Opiniones y creencias sobre el trastorno bipolar en la sociedad española

Ruiz et al. (2012) realizaron un estudio con el objetivo de conocer las opiniones y creencias en la sociedad española sobre dos enfermedades mentales graves: esquizofrenia y trastorno bipolar.

Una de las barreras en la recuperación integral de los pacientes diagnosticados de esquizofrenia o trastorno bipolar es el estigma asociado a la enfermedad mental que existe en la sociedad. Las enfermedades mentales graves y las personas que las padecen son percibidas con cierto prejuicio y son grandes desconocidas para la población general (sintomatología, evolución, opciones de tratamiento). La estigmatización de las personas con problemas de salud mental implica tres problemas principales: la ignorancia (por el poco o incorrecto conocimiento sobre la enfermedad mental), el prejuicio (miedo, ansiedad y rechazo ante estas personas) y la discriminación (en muchos aspectos de la vida familiar, personal y laboral).

A continuación resumimos algunos de los resultados referentes al trastorno bipolar observados en la investigación de Ruiz et al. (2012), en la que fueron encuestadas 5.473 personas (55,8% Sevilla, 44,2% Madrid).

En primer lugar, más de las tres cuartas partes de los encuestados dice conocer el trastorno bipolar. Sin embargo, el 61% de los encuestados no conoce ningún síntoma del trastorno bipolar. Esto deja entrever que el conocimiento no es real y ha de interpretarse en el sentido coloquial de haber oído hablar de ella.

En segundo lugar, los síntomas asociados más frecuentemente con el trastorno bipolar son los cambios bruscos de personalidad, los cambios de humor, la doble personalidad o las fases individuales de cambio en el estado de ánimo: euforia, depresión o apatía.

En tercer lugar, se considera que el trastorno bipolar interfiere bastante en la vida cotidiana o incluso impide la vida normal de quien lo sufre. Sin embargo, también se opina que permite desarrollar con normalidad las relaciones con la familia, las tareas cotidianas y las relaciones con los amigos.

En cuarto lugar, se percibe la utilidad tanto de los tratamientos psicológicos como de los farmacológicos, y la mayoría opina que estos son eficaces o totalmente eficaces en el tratamiento del trastorno bipolar. La mayoría de los encuestados opina que el tratamiento es para toda la vida y que abandonarlo puede ser perjudicial.

En quinto lugar, las creencias más arraigadas sobre el trastorno bipolar se refieren a que es una enfermedad que genera mucho rechazo social, sobrecarga familiar y sufrimiento a quién lo padece.

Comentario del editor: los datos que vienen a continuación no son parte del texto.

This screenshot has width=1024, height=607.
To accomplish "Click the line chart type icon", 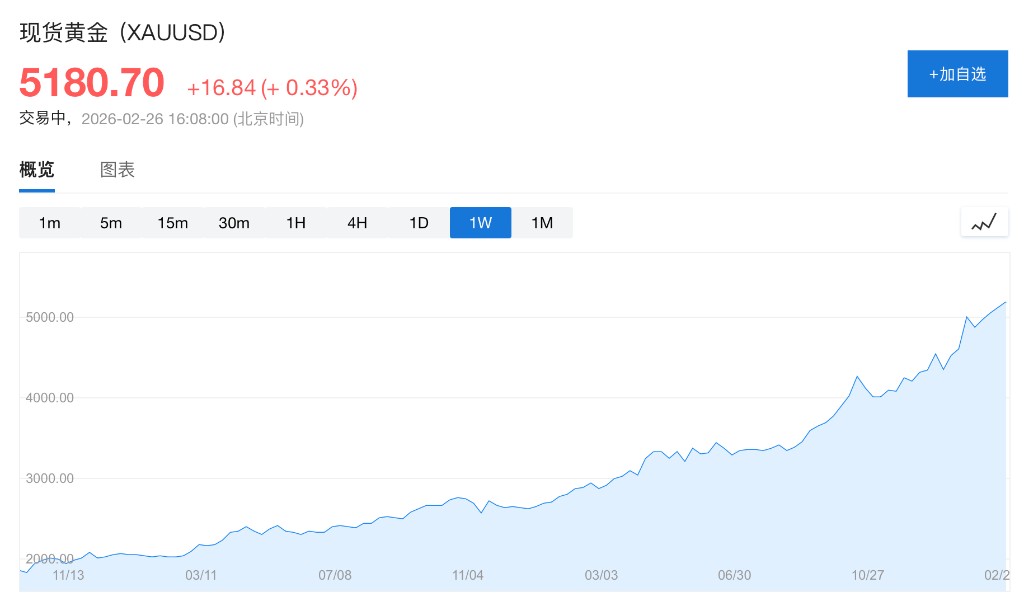I will (x=984, y=222).
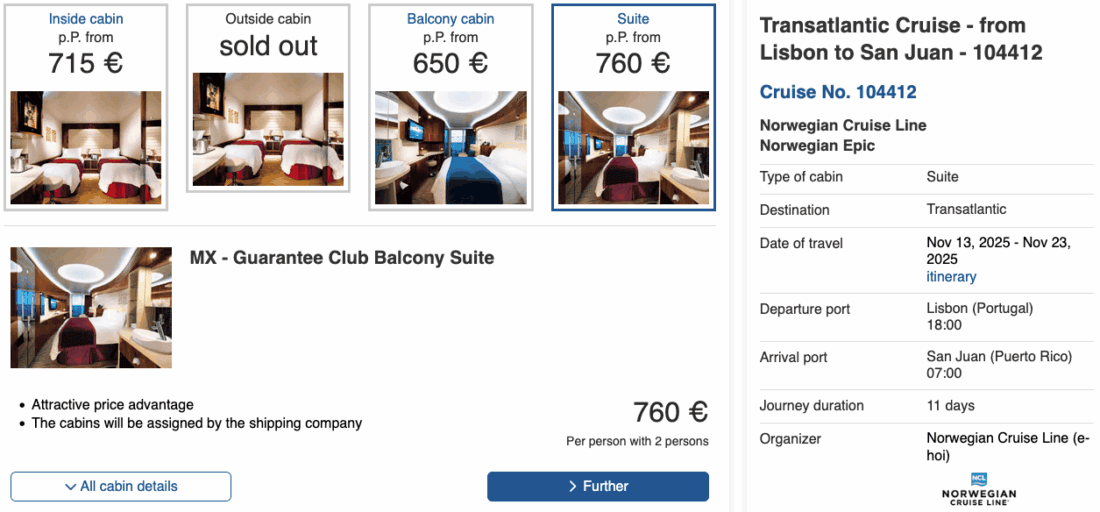Click the Inside cabin photo thumbnail

(x=86, y=147)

En este estudio se ha observado que las personas con enfermedad mental perciben mucha menor interferencia de esta en la vida cotidiana en comparación con los profesionales y familiares. Según los autores, esto podría deberse a la tendencia de los pacientes a minimizar su situación clínica, la habituación a su situación personal y la posible disminución de su capacidad introspectiva.

Por último, la violencia es uno de los principales estereotipos relacionados a la enfermedad mental. La asociación entre enfermedad mental y violencia se ve reforzada en muchos casos por la continua aparición en los medios de comunicación de hechos violentos cometidos por algún paciente con enfermedad mental. Esta percepción lleva a perpetuar prácticas estigmatizantes y discriminatorias contra las personas con trastornos mentales graves y desafortunadamente, estos mismos medios no informan que el porcentaje de actos violentos atribuibles a patología mental es excepcional en relación a la violencia de la sociedad en general.

Referencia bibliográfica: Ruiz, M. Á., Montes, J. M., Lauffer, J. C., Álvarez, C., Maurino, J., y de Dios Perrino, C. (2012). Opiniones y creencias sobre las enfermedades mentales graves (esquizofrenia y trastorno bipolar) en la sociedad española. Revista de psiquiatría y salud mental, 5(2), 98-106.